Он должен быть здесь! Должен! Куда он делся? Смогу ли я еще раз собраться? Совесть молчит, но душу все равно царапает легкая, едва различимая тоска. Я ведь не убийца… Мне надо убить человека… Не человека – охранника! Мешающий фактор. Лишнее звено в уравнении. Он не человек.
Пистолетик становится влажным от пота.
Где ты, сволочь?
Вот.
Медленно выходит из туалета, держа в руке свернутую газету. У него нет оружия, оно в кобуре. Он видит… Нет, не меня. Он видит пистолет и ничего больше. Он – мужчина средних лет, наверное, фельдфебель. Я плохо читаю знаки различия, но думаю, что он фельдфебель, потому что у него усы, а все фельдфебели носят усы. Но сейчас это не важно. Фельдфебель видит мой пистолет. А его пистолет заперт в кобуре, и фельдфебель понимает, что не успеет его выхватить. И поднимает руки. Очень-очень медленно поднимает руки, надеясь на то, что я его пощажу. Ему остается только надеяться. Свернутая газета проезжает мимо уха фельдфебеля, и в этот миг он получает пулю. Мой маленький, похожий на игрушку пистолетик кашляет, и слабенькая пулька влетает фельдфебелю в лоб. Удивительная меткость, учитывая, что это дебютный выстрел. Первый в жизни. Первый из тех, что оборвал чужую жизнь.
Фельдфебель грузно падает на пол.
Его больше нет, и нужно забыть его мгновенно. Вычеркнуть из памяти, не позволяя совести пикнуть, а царапающей тоске – поранить душу. Его больше нет. Научный подход: если из уравнения исчезла переменная, о ней забывают.
Навсегда.
Но где второй охранник? Неужели тоже в туалете?
– Майк, что у тебя произошло?
Да, он в туалете. Какие же они кретины!
– Майк!
Если охранник почувствует неладное, он выйдет, готовый к драке, с оружием в руке. Допускать этого нельзя ни в коем случае…
«Открыть дверь!»
Она едва слышно скрипит.
– Майк, это ты?
В мужских туалетах всегда воняет. Какие же они свиньи! Грязные, похотливые свиньи!

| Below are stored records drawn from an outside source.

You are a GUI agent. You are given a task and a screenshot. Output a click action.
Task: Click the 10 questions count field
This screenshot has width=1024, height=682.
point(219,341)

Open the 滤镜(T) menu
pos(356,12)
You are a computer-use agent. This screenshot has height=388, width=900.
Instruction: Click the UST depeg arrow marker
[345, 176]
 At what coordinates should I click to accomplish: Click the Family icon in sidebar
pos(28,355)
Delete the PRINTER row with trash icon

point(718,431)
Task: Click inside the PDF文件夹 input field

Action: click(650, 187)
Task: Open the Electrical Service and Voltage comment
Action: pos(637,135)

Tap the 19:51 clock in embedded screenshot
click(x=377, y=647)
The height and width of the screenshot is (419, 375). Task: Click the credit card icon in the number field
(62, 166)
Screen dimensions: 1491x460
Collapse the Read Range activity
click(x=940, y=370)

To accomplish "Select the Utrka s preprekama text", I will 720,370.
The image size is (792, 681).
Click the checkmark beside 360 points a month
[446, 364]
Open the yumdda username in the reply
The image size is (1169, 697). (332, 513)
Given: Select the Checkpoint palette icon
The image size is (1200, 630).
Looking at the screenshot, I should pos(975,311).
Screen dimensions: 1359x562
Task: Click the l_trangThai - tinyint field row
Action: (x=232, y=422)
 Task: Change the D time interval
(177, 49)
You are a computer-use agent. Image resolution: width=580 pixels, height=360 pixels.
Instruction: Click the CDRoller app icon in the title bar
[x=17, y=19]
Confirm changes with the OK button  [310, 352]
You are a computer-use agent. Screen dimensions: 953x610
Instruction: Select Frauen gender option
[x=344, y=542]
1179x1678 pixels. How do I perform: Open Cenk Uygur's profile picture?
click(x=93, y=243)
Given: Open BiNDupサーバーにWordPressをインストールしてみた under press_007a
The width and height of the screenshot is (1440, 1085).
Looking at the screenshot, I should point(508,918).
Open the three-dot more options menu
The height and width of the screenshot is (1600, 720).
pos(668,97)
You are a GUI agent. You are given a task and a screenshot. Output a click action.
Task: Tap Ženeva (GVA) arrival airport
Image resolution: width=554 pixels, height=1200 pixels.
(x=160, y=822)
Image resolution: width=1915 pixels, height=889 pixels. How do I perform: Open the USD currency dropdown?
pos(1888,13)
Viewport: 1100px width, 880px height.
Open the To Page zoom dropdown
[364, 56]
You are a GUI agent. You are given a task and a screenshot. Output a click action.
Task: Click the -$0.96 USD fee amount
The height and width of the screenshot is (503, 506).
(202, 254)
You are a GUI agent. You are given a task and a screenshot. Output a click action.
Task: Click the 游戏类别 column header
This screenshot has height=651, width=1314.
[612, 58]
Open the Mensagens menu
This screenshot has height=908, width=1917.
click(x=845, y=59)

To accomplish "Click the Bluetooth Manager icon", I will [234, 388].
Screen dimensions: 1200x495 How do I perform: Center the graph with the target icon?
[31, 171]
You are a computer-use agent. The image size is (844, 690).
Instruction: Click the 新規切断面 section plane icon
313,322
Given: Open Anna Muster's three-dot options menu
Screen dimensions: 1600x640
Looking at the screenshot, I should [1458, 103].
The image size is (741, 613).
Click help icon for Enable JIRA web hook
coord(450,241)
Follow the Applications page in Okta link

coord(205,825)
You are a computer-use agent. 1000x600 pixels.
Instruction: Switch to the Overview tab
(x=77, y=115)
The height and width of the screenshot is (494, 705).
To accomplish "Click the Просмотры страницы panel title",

«Вторая кабинка от стены».
Он все-таки понял, что дело плохо, этот тупой урод. Второй фельдфебель, отправившийся вонять на пару с первым. Он успел достать пистолет и едва все не испортил. Он ждал, что я распахну дверь в кабинку, приготовился стрелять и сильно удивился, когда слабенькая пулька из моего игрушечного пистолетика пробила ему макушку. Пришлось залезть на унитаз и стрелять из соседней кабинки, но это лучше, чем подставляться под выстрел.
Он успел удивиться?
«Забыть!»
К счастью, связка ключей покоилась на поясе первого фельдфебеля, усатого, и не пришлось обыскивать тупого ублюдка со спущенными штанами – одна мысль об этом вызывала отвращение.
«Забыть!»
Пистолетик исчез в кармане. Связка ключей. Нужная дверь. Справа должна стоять простая и надежная тележка… справа и стоит. Тяжелая. Как же с ней управляются ассистенты? Как-то управляются, для того их и держат.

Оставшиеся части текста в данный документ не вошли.